— WHAT THIS TASK INVOLVES —
Below are the records; tally the lines in them that include the word "agent" and reply with the number alone.

******************************

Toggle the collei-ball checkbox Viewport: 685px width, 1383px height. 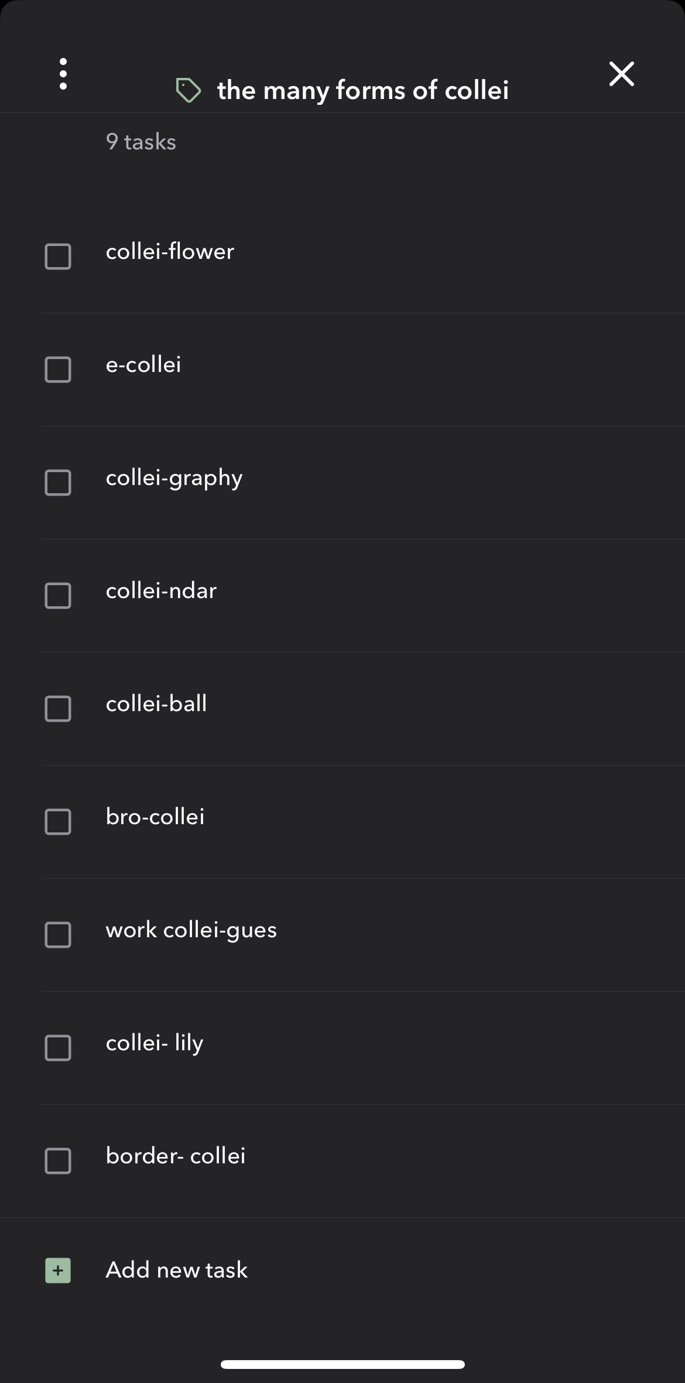pyautogui.click(x=58, y=709)
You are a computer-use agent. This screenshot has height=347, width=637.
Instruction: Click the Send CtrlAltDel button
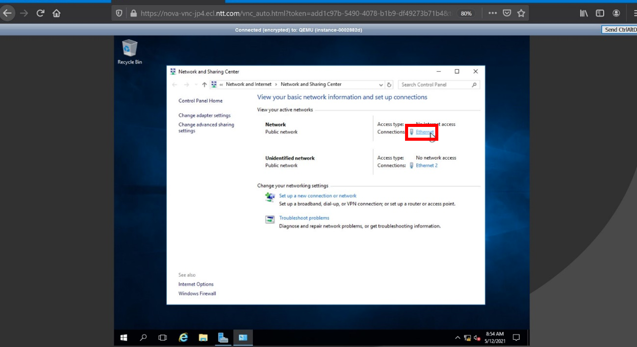pyautogui.click(x=620, y=30)
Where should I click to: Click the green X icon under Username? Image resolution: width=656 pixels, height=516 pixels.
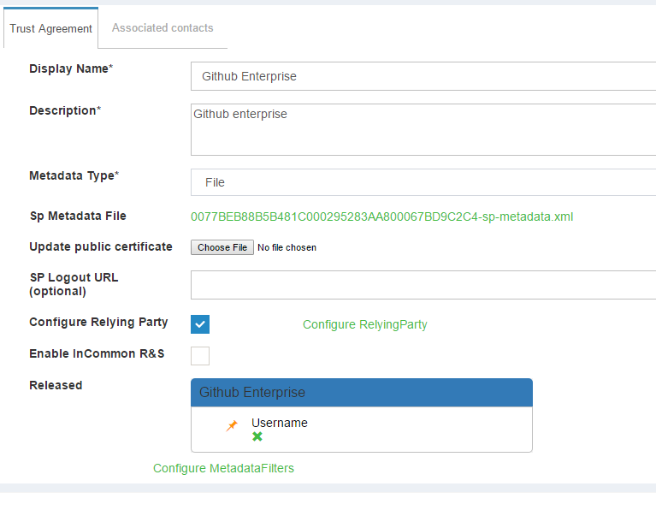pyautogui.click(x=257, y=436)
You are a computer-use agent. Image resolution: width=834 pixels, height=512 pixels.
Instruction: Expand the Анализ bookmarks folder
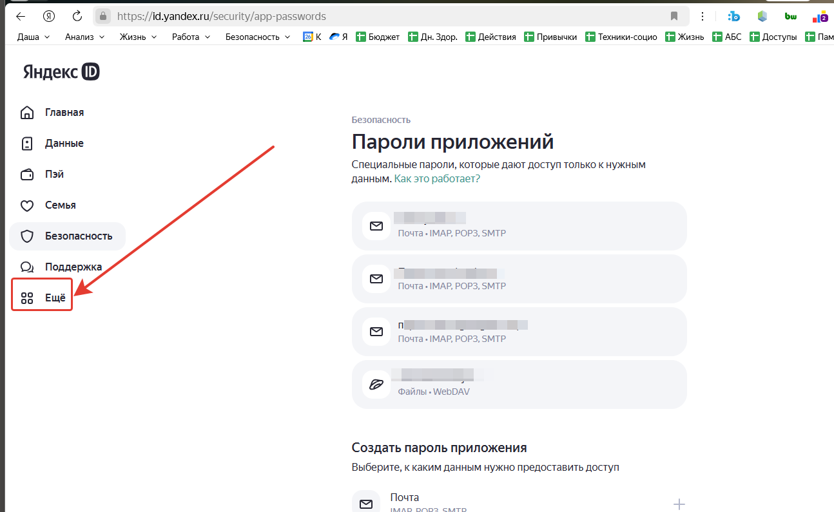tap(84, 37)
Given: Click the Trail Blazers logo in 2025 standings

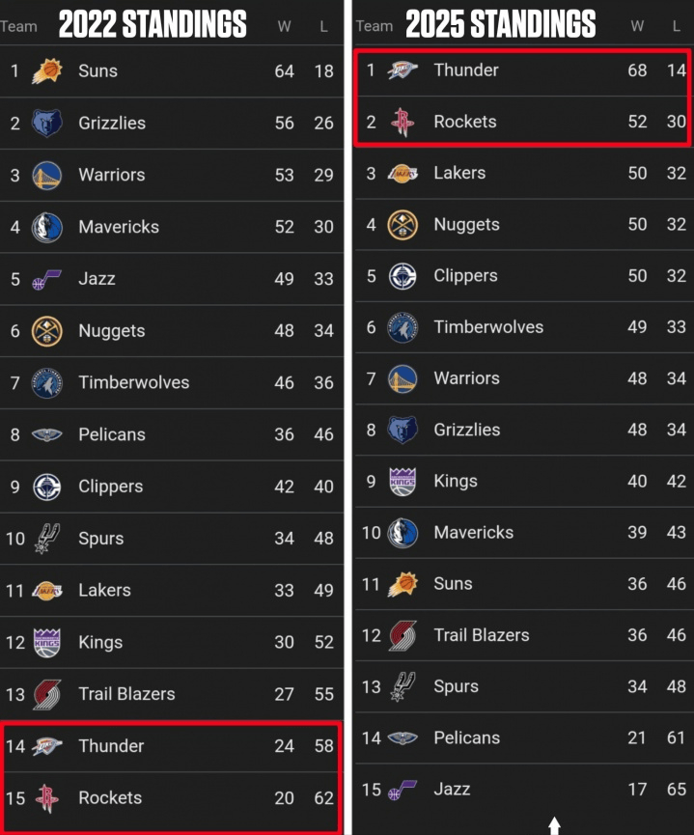Looking at the screenshot, I should tap(402, 635).
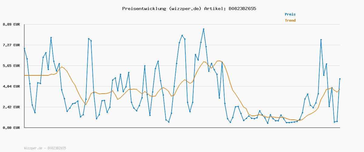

******************************

— RESULT —
2